Millvale has made news in recent years for its flooding, but yesterday Democrats there gushed over former President Bill Clinton on the first of four small-town campaign stops as he skipped across the state in the run-up to tomorrow's Pennsylvania primary.

The morning's political service in what was once a Catholic church and is now a concert hall known as Mr. Small's drew more than 300 of the Clinton faithful who left singing his, and his wife's, praises after just a 12-minute speech. He spent almost as much time shaking hands and signing autographs afterward as he moved slowly toward a side exit.

"Just awesome," said Johnna Zacharias of Etna, after hearing the former president give a standard stump speech in which he established Hillary Rodham Clinton's Pennsylvania bona fides -- the Scranton birth and the family's Penn State University football team connections -- touched on all the health care and economic buttons, and chided unnamed "elitists" for saying Hillary can't win.

"When I see him I feel he's presidential, dynamic," said Ms. Zacharias as she put together a handful of "Hillary" yard signs she'd just been given outside the club. "And she has the ability to make a good world for my kids, so they can go to college and have a better life."

Ed Wirkowski, a Millvale councilman and retired Pittsburgh policeman who said he was part of a police detail that guarded Mr. Clinton when he visited Pittsburgh in the early 1990s, said he is a Hillary supporter even though she and Sen. Barack Obama have similar positions on most issues.

"They're almost the same," Mr. Wirkowski said. "The big thing is that we need a Democrat in the White House, though I don't know if one is better than the other. I think she has more experience."

Frank Galioto, a Millvale insurance broker, said Mrs. Clinton had "lowered the boom" on Mr. Obama in Wednesday's debate and that it showed he was too young and inexperienced to be president.

"I got the feeling the Republicans would make soup meat out of him," Mr.
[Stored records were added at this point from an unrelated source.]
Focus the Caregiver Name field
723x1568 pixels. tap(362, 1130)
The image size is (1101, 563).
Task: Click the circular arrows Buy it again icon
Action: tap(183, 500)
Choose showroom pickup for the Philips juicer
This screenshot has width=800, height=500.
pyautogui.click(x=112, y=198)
Galioto said. "He's running for a very important position and I think some number of voters may be reluctant to vote for him. If he [Obama] is nominated I'll vote for McCain."

Donna Kurzawski, who along with her 11-year-old daughter, Camille, shook hands with the former president, said seeing him clinched her vote.

"I'd been going back and forth, but what he said about the economy and her position on health care is important," Mrs. Kurzawski said. "And the war, ending it, is high on my list too."

"I think it's really neat to have a woman running," said Camille Kurzawski. "She's the first to get this far. I'm a supporter."

As he was about to climb into a car to leave, the former president stopped, then slipped across the street to plant a kiss on the right cheek of May Mayhugh, who was sitting on her porch.

"He asked how I was and I said I've been very sick. He gave me a hug and kissed me right here on the cheek," said Ms. Mayhugh, 85, who said she is a registered Democrat, and would be making it to the polls Tuesday despite a recent stroke. "I'm not going to wash that cheek for a while."